As your nonprofit grows, you’ll need to build and expand your team. And that means that as a leader you’ll need to leave tasks to others. And not just tasks – responsibilities, too. Here are my 5 tips for delegating in your nonprofit, especially if you find it hard to let go.

Set the goal together

First things first. Sit together with your team member, and set the goal for the job, project or tasks together. What is to be achieved? What does success look like? What’s the time frame for achieving the goal? Are there any targets or milestones to achieve?
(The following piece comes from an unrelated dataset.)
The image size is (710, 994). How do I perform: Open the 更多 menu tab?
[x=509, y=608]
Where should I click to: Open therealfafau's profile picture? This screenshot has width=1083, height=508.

Make sure you delegate the responsibility to achieve the set goal – for your team member to achieve however they see fit. Of course, bearing in mind your nonprofit’s values and SOPs.

Refer to your nonprofit’s values

Make clear what values your team member needs to respect on the job. This is an actionable version of your nonprofit’s value statement. How do you expect your team members to behave, internally and externally? Are there values that are particularly important for the specific task or responsibility?

Share SOPs

If you’ve created standard operating procedures (SOPs) for some of the tasks that are part of the work you’re delegating, share them. Be clear that SOPs are helpful for tasks that don’t require specific creativity or strategic insights. And that they aren’t meant to curtail the person’s space to find their own way in doing the work.



Let go

Now it’s time to trust in the professional capacities and motivation of your team member to do the work properly. Don’t set up weekly progress meetings. Don’t ask them for an update every day. Just make clear from the outset that you’re there to help if and as needed – when they ask.

Be ready for a ‘mistake’

If you’ve been doing the task you delegated yourself, you likely have a clear idea of how it needs to be executed. If you delegate the responsibility for the goal, your team member can use their own creativity and professional skills to find the best way to execute. That may be a very different way from yours. And it may feel like the wrong way, to you. Keep quiet and wait for the end result. You may be surprised that the goal can be achieved in a different way, too.

Or for a real mistake

It’s even possible the person will make a real mistake.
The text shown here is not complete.